Discretizing and quantizing neural nets
2025-07-25 — 2025-07-25
1 Origin story
Quantization, in a general sense, is the process of mapping a continuous or large set of values to a smaller, discrete set. This concept has roots in signal processing and information theory —search for Vector Quantization (VQ) emerging in the late 1970s and early 1980s. Think things like the Linde-Buzo-Gray (LBG) algorithm (Linde, Buzo, and Gray 1980). VQ represents vectors from a continuous space using a finite set of prototype vectors from a “codebook,” often designed by clustering a large sample of data. The objective is to minimize the representation error (distortion) for a given codebook size (rate), a problem central to information theory’s rate-distortion trade-off.
The practical way we quantize things in NNs is… well, NNs have their own bloody-minded trade-offs and reinventions as usual. Instead of arbitrary codebooks, we typically use structured ones. The common practice of converting 32-bit floating-point (float32
) numbers to 8-bit integers (int8
) or even binary values is a form of scalar quantization wherein we assume that the bins are going to be ordered. Here, we are partitioning a continuous interval of real numbers into a finite set of ordered bins. The idea is that these should enable specialized hardware implementation, for speed, and also jsut be smaller to store for compression.
AFAICT there are two major types of quantization in practice
- Uniform Quantization: This is the most common approach, where the interval is divided into bins of equal width. The affine mapping method is a form of uniform quantization. It is simple and computationally efficient, making it a default for many applications.
- Logarithmic Quantization: In some cases, the distribution of values (like neural network weights, which are often clustered around zero) is highly non-uniform. Here, non-uniform binning can provide a better trade-off between precision and range. For instance, logarithmic quantization, which uses bins that are narrower near zero and wider further away, can represent small values with high accuracy while still covering a large overall range. You see this a lot in audio codecs, and it has some nice properties if you want to do “multiplicative things” with your signal. You don’t see this explicitly so often, but it is effectively what happens in low-bit float types like
bfloat16
andfp8
The default form of quantization in neural networks is the affine mapping method. This uniform technique maps a floating-point range
The mapping from a float
The quantization process is given by:
And the de-quantization back to a real value is:
Here,
For a typical layer in a neural network, such as a linear layer, the computation is a matrix multiplication followed by an addition:
When we quantize the weights and activations to integer-only representations (
In NNs we want to think about whether to quantise at the start, or after training. If we want to quantize at the start, we also need to think about discrete gradients.
2 Binary networks
The most aggressive form of quantization: binarization.

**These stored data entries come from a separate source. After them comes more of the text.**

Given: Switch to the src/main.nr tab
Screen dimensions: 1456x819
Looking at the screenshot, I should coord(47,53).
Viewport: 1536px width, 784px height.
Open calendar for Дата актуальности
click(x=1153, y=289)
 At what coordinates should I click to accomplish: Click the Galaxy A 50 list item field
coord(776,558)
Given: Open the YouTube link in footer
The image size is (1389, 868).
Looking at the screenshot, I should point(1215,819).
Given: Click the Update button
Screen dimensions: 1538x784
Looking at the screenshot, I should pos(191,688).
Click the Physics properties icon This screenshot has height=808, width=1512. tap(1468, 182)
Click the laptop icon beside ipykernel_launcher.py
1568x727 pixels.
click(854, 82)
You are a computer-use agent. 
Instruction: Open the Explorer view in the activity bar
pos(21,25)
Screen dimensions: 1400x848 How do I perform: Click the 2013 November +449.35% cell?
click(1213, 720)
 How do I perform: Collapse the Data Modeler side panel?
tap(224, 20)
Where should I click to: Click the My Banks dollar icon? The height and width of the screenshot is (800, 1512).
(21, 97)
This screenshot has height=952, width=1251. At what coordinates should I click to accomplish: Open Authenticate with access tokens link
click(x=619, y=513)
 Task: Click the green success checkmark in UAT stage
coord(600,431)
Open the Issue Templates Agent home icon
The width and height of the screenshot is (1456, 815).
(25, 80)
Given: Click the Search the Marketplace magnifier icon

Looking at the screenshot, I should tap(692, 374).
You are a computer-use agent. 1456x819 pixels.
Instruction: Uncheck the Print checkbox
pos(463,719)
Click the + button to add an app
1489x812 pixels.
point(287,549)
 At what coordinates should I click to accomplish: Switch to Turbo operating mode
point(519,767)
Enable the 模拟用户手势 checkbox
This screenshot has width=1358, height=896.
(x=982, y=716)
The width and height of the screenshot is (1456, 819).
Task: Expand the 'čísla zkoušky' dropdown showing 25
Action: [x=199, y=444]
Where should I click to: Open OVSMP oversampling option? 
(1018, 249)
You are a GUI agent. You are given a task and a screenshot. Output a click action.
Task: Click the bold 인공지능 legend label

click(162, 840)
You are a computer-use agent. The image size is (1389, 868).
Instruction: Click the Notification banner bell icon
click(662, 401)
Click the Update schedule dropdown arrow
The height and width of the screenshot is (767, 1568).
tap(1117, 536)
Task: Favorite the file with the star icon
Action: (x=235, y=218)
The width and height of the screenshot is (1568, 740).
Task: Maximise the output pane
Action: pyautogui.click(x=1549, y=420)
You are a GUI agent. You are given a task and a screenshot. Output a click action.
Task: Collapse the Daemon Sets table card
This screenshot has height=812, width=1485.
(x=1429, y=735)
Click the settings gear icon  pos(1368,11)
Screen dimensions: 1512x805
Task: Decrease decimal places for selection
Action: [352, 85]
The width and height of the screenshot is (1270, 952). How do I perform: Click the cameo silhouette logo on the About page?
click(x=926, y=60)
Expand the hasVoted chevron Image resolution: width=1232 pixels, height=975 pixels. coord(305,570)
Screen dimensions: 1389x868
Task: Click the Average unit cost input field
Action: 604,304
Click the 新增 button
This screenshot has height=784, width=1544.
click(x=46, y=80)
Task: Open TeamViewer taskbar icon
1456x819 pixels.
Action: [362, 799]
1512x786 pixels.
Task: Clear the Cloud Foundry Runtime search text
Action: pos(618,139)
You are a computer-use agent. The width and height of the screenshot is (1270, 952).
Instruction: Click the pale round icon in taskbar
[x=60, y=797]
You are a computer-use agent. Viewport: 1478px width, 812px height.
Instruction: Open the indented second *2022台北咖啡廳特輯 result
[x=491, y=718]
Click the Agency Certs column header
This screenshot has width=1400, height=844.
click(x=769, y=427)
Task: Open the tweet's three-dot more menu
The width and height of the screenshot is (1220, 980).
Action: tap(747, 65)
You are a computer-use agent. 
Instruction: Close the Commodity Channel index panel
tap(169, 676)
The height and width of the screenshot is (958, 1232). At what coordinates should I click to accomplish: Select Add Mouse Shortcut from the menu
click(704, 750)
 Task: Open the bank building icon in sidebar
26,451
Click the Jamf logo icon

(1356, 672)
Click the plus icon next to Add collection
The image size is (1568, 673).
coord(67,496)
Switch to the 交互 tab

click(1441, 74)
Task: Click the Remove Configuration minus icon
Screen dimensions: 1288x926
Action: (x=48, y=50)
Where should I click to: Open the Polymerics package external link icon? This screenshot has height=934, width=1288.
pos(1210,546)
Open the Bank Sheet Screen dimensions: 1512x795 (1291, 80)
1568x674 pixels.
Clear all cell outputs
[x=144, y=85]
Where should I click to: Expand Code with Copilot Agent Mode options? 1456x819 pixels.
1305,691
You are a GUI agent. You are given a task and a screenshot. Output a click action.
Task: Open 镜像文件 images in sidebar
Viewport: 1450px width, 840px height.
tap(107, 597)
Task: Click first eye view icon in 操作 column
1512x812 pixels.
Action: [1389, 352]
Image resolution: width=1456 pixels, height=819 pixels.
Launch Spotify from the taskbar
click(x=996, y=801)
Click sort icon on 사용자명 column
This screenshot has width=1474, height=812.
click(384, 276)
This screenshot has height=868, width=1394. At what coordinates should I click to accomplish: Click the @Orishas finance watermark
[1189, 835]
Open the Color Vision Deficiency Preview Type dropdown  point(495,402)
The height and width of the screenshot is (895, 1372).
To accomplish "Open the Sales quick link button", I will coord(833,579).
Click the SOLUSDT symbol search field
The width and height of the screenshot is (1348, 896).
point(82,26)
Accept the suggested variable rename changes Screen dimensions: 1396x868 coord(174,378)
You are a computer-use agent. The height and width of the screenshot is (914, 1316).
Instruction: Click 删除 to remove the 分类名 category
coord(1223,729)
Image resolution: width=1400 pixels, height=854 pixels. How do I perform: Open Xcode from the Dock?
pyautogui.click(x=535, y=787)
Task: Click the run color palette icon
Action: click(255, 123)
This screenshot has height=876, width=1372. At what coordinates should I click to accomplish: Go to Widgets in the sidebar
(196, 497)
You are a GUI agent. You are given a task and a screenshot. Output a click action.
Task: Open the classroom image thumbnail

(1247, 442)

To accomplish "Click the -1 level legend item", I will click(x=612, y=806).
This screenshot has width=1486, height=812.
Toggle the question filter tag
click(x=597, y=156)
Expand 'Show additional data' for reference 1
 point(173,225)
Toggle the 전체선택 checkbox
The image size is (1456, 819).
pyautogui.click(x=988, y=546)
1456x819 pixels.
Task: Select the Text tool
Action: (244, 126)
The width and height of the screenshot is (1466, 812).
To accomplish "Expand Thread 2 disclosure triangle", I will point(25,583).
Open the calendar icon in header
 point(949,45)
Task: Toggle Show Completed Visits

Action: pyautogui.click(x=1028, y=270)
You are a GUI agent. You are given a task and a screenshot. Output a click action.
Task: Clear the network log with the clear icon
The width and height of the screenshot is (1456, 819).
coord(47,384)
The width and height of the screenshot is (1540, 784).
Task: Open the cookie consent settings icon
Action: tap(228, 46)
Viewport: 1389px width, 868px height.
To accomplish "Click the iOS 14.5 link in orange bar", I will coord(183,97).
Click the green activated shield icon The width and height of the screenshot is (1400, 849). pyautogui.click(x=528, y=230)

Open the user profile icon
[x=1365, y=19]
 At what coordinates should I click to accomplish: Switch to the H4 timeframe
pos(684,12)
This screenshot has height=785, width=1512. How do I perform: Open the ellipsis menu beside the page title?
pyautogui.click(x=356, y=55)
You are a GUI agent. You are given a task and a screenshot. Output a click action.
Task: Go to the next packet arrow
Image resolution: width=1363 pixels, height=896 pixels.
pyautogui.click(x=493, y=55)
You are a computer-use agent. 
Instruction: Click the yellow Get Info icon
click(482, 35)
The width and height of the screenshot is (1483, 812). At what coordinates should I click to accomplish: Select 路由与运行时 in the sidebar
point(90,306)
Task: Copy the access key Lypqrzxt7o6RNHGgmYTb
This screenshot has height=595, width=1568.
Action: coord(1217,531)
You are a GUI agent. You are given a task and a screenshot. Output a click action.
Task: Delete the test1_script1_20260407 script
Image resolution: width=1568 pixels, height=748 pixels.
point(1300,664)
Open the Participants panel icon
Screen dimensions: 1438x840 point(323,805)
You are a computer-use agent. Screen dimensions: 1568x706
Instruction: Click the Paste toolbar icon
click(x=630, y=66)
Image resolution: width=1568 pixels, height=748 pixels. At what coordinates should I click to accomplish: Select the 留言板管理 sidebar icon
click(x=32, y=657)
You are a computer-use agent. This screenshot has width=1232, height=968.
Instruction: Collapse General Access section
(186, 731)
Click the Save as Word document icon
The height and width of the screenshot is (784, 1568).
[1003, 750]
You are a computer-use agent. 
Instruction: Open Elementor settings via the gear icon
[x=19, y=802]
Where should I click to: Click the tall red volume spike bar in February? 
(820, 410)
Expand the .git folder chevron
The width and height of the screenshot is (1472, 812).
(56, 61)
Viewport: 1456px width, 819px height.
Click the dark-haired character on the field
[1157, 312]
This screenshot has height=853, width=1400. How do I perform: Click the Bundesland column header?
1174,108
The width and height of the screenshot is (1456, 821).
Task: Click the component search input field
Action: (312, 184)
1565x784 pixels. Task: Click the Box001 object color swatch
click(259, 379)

- BinaryConnect_ (Courbariaux, Bengio, and David 2016) was a focused on quantizing only the network weights to binary values (+1 and -1) during the forward and backward passes. It demonstrated that deep neural networks could still be trained effectively despite this extreme weight quantization, which acts as a form of regularization. The major theoretical tool was Straight-Through Estimator (STE). Since the sign function used for binarization has zero gradients almost everywhere, it prevents learning via backpropagation. The STE bypasses this by simply passing the gradient from the output of the sign function directly to its input during the backward pass, treating the function as an identity for the purpose of gradient calculation.
- DoReFa-Net (Zhou et al. 2018) extended these ideas by proposing methods to quantize not only the weights but also the activations and gradients to low bit-widths. This allowed the entire forward and backward pass to be accelerated using efficient bitwise operations, further increasing computational efficiency.
3 Low-bit integers
Sometimes you want a couple more steps than “on” and “off”.
Jacob et al. (2017) from Google seems to have introduced many of the things I see used in practice. This work detailed methods for both post-training quantization (PTQ), where a fully trained floating-point model is converted to an integer-based one with minimal effort, and quantization-aware training (QAT), where the model is fine-tuned or trained from scratch to simulate the effects of quantization, often leading to higher accuracy.
3.1 Quantizing Weights, Activations, or Both?
We didn’t say what was quantized!
- Weight-only quantization primarily reduces the model’s storage size. Since the activations remain in floating-point, the computational speedup is limited as the matrix multiplications still involve float-to-integer conversions.
- Weight and activation quantization provides the most significant benefits for inference latency. When both weights and activations are represented as integers, the core matrix multiplication operations can be performed entirely using integer arithmetic, which is much faster and more energy-efficient on compatible hardware. This is the approach detailed by Jacob et al. (2017) and seems to be the standard for achieving maximum inference performance in industry these days.